# EXERCISES
1) From the post on iOS Cordova plugins, extract the stretch from "The plugin needs" through "the config.xml file.".
2) Extend the iOS Cordova plugin overview past its last line shown.

# SOURCE DOCUMENT
-*-
Friday, July 31, 2015

iOS Coredova Plugin - An Overview

The call exec(, , , ,[args]); from javascript code effectively marshals the request from UIWebView to the native iOS side calling the method on the service class passing the arguments to the action method. 

The plugin needs to be defined as a Feature tag in the XML file. The plugin xml file needs to specify the tags and these tags gets injected into the config.xml file. 

Plugins can utilize the pluginInitialize method to start up the services. Plugins should also implement the onReset method to stop the services if there are long running tasks. This method get called whenever the WebView changes the focus of the page. 

The general format of the cordova plugin method is like below 

-(void) pluginMethodSample:(CDVInvokeUrlCommand*)command
{
CDVPluginResult *pluginResult = nil;
NSString argument1 = [command.arguments objectAtIndex:0];
if(argument1 == nil)
-*-
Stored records

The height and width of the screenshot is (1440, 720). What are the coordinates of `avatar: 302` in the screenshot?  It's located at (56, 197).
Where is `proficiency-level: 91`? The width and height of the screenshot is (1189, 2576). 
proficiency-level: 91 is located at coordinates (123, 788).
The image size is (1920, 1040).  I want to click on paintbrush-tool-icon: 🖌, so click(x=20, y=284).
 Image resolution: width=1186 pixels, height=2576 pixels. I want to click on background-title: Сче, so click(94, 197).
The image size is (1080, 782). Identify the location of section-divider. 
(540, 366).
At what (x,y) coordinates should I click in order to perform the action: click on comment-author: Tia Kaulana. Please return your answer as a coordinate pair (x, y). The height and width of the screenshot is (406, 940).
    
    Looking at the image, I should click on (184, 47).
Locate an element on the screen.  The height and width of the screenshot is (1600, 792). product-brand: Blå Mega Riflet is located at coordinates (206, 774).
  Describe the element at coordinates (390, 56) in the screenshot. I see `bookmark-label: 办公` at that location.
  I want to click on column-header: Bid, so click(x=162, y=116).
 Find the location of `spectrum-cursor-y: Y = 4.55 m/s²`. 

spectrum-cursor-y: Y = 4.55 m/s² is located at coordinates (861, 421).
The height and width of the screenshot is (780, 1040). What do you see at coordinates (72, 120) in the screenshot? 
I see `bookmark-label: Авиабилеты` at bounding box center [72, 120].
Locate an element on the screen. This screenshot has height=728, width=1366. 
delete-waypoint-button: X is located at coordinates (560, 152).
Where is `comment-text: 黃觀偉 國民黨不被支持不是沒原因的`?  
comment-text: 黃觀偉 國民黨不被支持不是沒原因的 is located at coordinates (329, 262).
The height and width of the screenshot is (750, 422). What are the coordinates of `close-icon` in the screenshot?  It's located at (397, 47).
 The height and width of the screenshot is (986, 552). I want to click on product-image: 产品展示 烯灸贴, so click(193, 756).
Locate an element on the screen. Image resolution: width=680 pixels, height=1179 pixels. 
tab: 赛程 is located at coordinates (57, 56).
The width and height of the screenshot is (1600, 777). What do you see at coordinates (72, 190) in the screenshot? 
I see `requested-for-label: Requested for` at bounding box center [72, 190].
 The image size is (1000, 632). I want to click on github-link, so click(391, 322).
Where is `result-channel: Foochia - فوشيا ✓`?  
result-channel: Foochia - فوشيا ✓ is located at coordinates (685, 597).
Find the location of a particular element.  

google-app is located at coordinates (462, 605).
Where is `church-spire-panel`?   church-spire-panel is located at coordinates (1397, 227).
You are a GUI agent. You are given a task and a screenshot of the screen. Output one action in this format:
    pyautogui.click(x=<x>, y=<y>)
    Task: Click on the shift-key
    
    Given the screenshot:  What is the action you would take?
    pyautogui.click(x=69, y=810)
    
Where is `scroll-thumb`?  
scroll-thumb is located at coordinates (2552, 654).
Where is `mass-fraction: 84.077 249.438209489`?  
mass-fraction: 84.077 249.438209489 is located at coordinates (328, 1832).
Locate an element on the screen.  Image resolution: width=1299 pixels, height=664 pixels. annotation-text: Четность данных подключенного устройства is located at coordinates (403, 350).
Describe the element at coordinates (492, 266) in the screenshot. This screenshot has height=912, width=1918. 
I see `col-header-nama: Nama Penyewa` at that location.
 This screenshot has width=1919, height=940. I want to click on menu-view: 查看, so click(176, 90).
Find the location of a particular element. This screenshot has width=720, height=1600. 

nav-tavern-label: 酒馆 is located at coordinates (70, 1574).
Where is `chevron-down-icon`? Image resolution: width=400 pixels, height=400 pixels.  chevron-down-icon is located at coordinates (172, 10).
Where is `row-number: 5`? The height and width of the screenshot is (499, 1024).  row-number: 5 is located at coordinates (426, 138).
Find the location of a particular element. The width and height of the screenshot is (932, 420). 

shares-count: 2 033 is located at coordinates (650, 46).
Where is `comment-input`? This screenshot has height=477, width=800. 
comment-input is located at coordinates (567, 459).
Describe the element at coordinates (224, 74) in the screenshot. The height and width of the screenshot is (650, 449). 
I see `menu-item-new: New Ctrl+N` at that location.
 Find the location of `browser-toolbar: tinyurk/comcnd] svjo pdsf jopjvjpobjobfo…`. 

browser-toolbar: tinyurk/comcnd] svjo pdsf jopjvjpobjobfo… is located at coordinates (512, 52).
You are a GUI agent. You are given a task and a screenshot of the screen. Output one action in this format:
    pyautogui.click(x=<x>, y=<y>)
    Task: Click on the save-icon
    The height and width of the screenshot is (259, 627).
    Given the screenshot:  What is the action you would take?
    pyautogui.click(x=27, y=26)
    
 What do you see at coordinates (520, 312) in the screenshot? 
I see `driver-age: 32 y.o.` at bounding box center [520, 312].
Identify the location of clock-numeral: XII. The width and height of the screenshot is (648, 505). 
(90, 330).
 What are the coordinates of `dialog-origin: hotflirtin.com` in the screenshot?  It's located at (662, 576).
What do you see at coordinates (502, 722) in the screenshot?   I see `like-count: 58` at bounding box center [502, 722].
-*-
# RESPONSES IN ORDER
1)
The plugin needs to be defined as a Feature tag in the XML file. The plugin xml file needs to specify the tags and these tags gets injected into the config.xml file.

2)
{
pluginResult = [CDVPluginResult resultWithStatus:CDVCommandStatus_ERROR messageAsString:@“command was nil”];
}
else 
{
pluginResult = [CDVPluginResult resultWithStatus:CDVCommandStatus_OK];
}
[self.commandDelegate sendPluginResult:pluginResult callbackId:command.callbackId];
}

For the return type, we can have String, Int, Double, Bool, Array, Dictionary, ArrayBuffer and multipart types. 

The complex return types include, 

messageAsArrayBuffer expects as NSData and converts as ArrayBuffer in the javascript callback. Likewise, ArrayBuffer sent from javascript is converted into NSData in iOS argument 
messageAsMultiPart expects and NSArray containing any of the other supported types, and sends the entire array as the arguments to the Javascript callback. This way, all the arguments are 
serialized and deserialized as necessary. It is safe to result back NSData as as mutlipart but not as Array/Dictionary.